What you need to do: Report every line in the listing below that contains the word "height", copying each one in full.

Records to use:

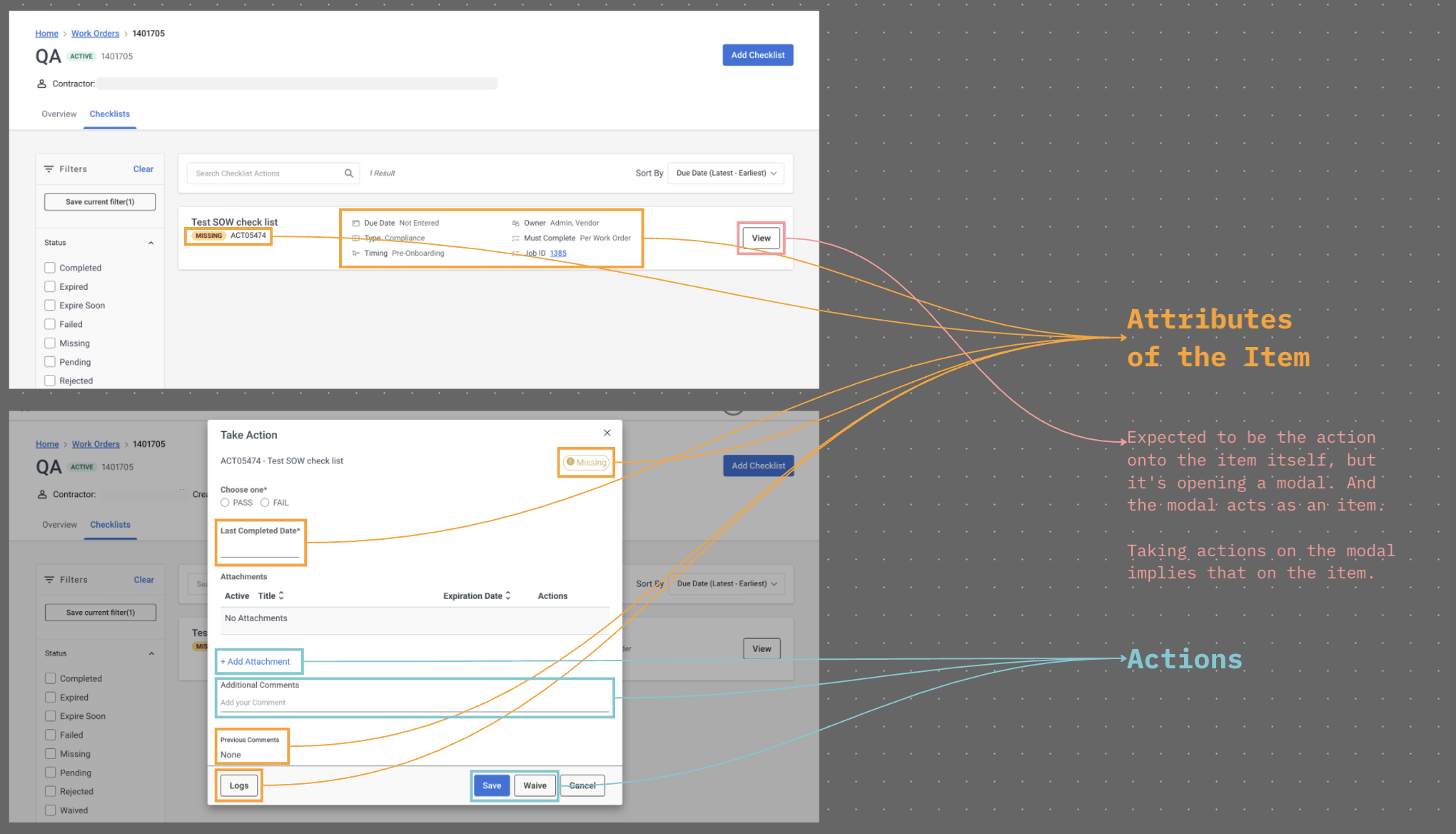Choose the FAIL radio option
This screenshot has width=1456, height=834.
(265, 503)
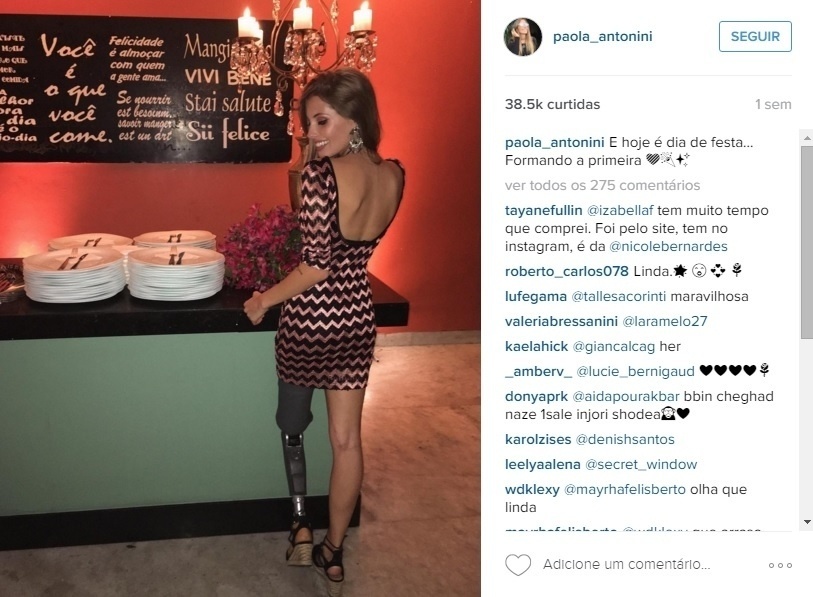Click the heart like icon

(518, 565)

...

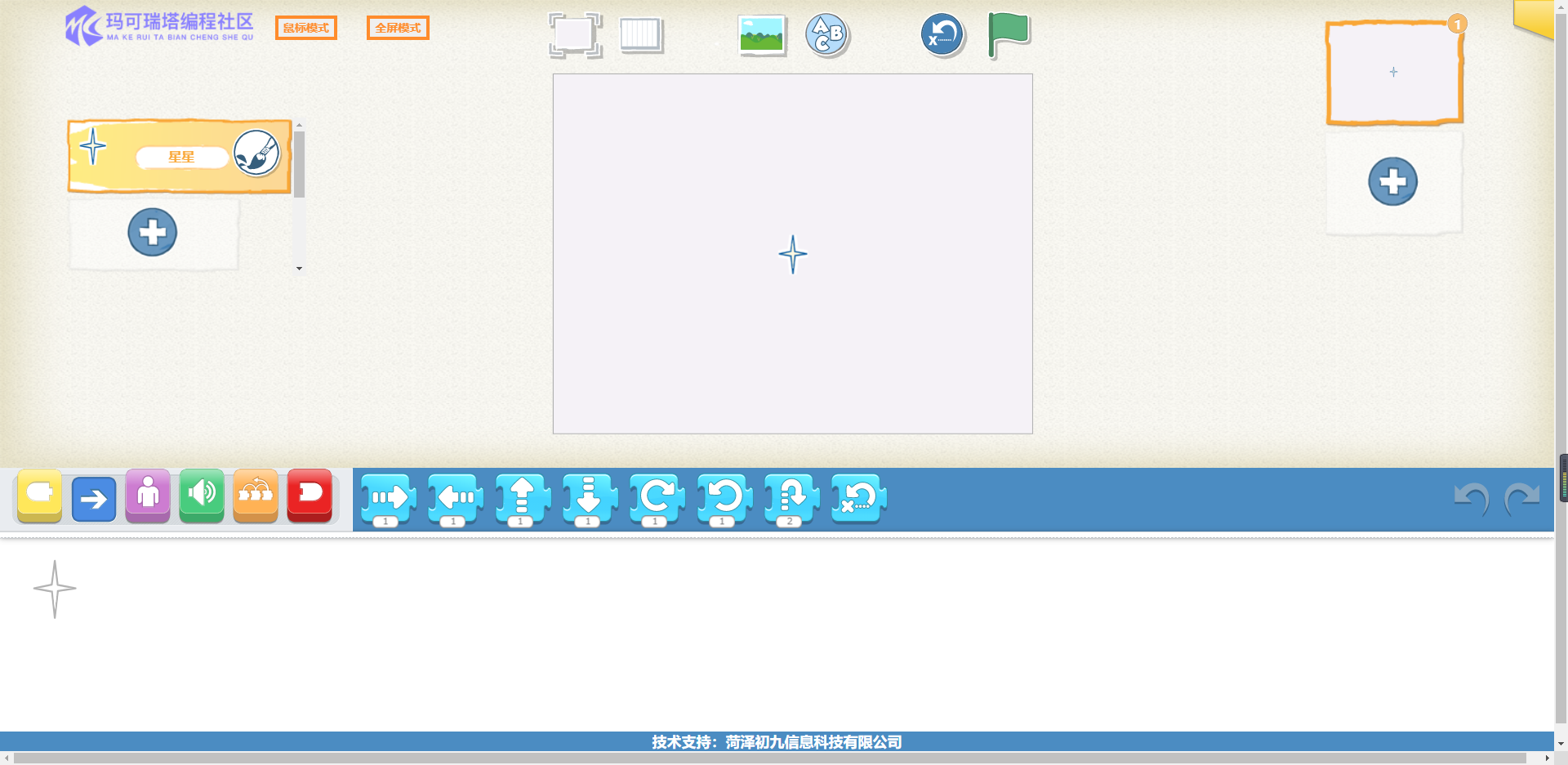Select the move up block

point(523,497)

==

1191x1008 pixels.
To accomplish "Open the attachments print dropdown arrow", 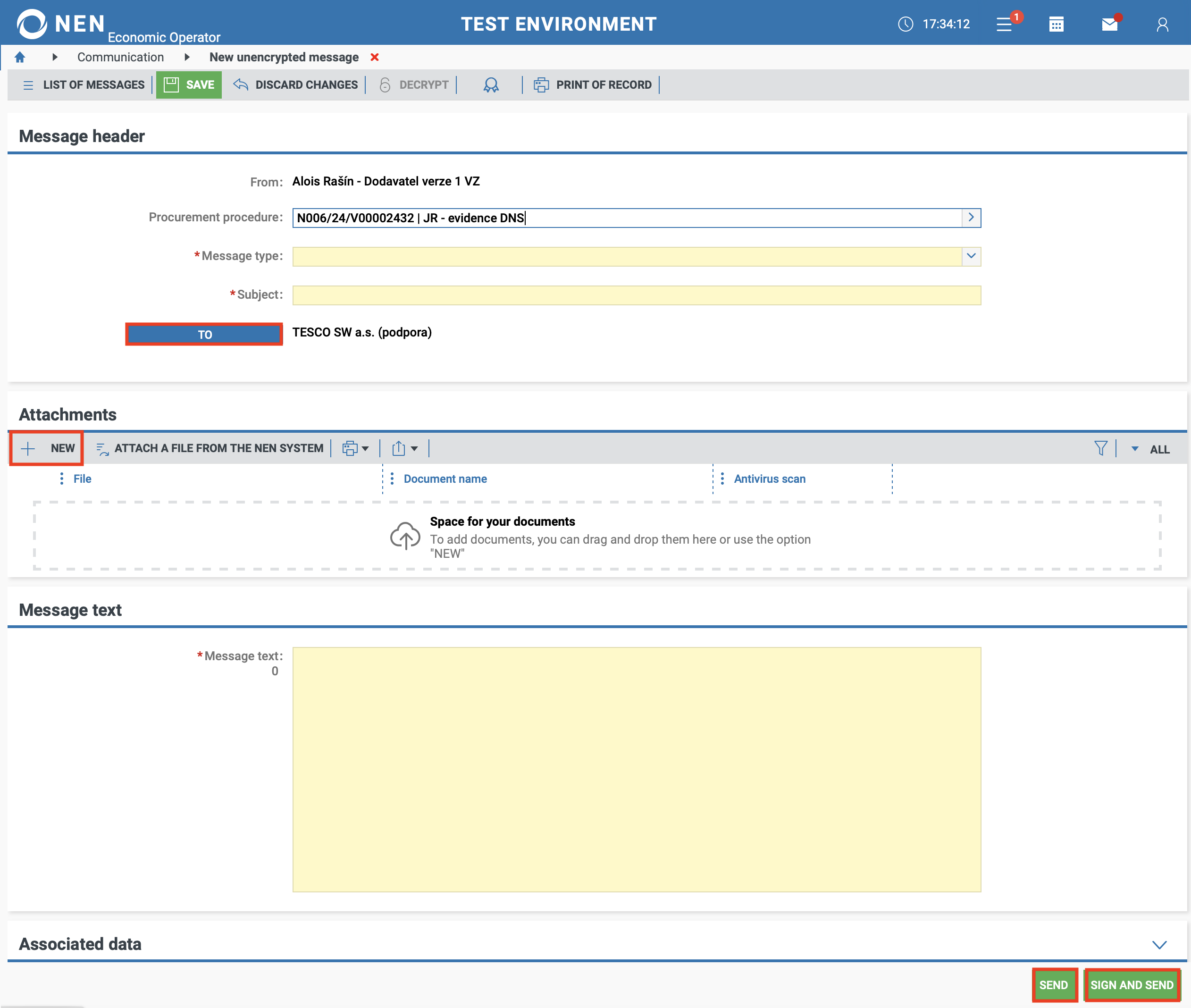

Task solution:
This screenshot has width=1456, height=834.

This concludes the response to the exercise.